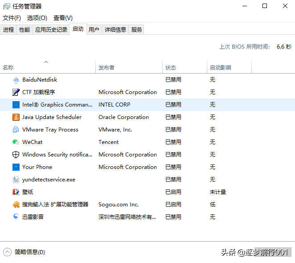Select the Your Phone startup entry
The width and height of the screenshot is (295, 263).
[148, 167]
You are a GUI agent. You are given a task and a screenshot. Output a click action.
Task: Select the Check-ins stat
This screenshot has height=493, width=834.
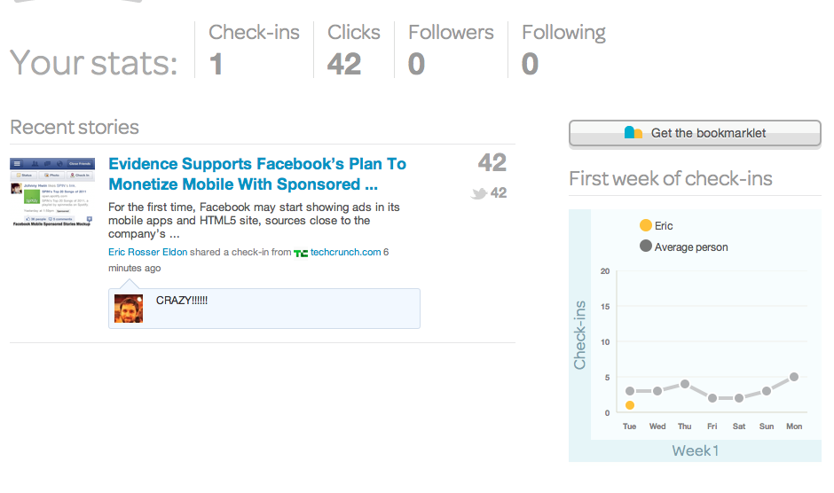[x=254, y=50]
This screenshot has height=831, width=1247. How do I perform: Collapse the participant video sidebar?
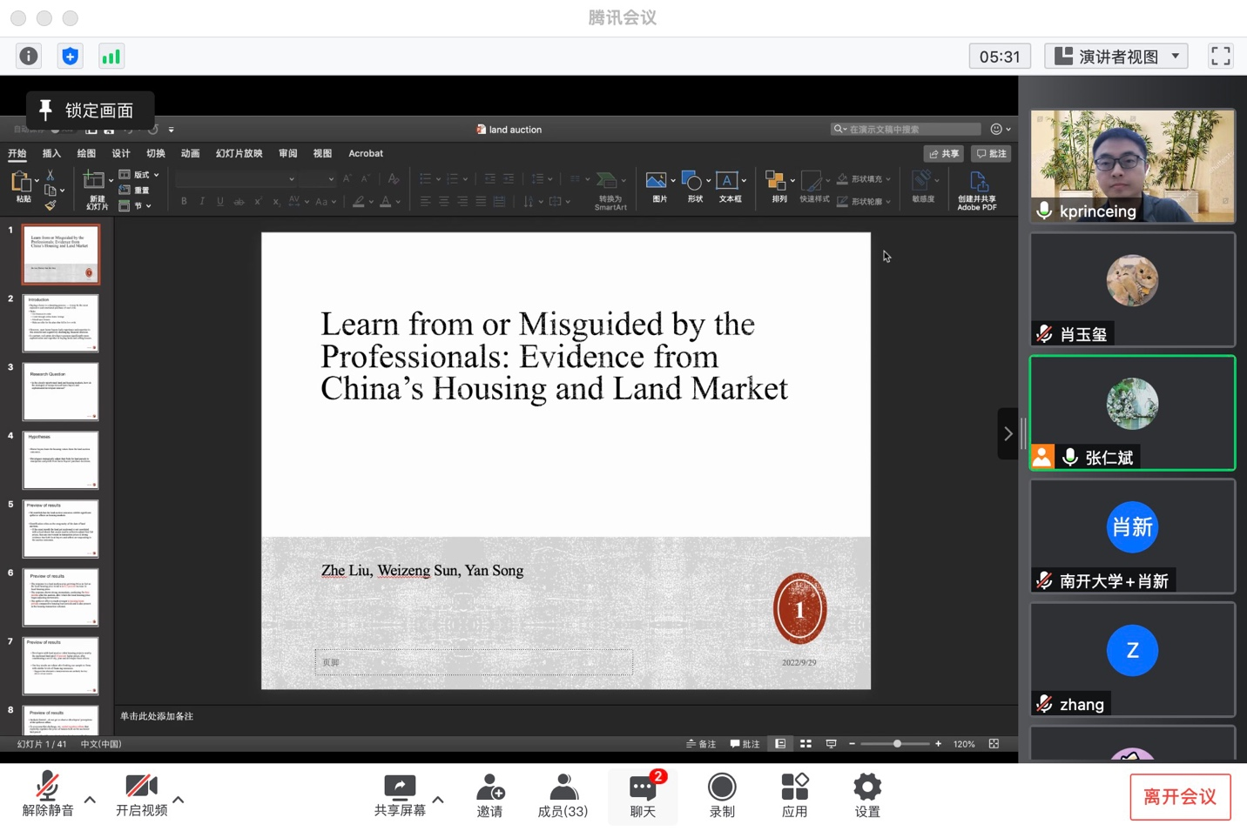[x=1008, y=433]
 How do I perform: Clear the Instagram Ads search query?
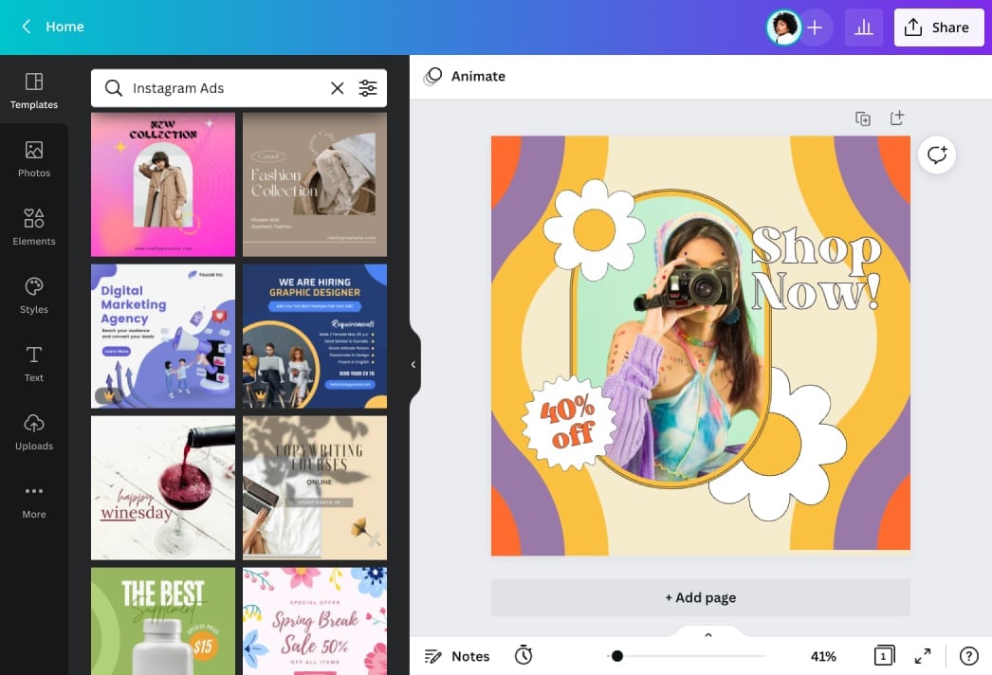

━━━━━━━━━━━━━━━━━━━━

Task to complete:
All lines from the line with "This screenshot has height=493, width=834." through the final line of the data, both included, are to be repeated exactly; no other lines and no pictures.

Answer for this exercise:
This screenshot has height=493, width=834.
[x=254, y=50]
This screenshot has height=831, width=1247. How do I perform: Collapse the participant video sidebar?
[x=1008, y=433]
 How do I perform: Clear the Instagram Ads search query?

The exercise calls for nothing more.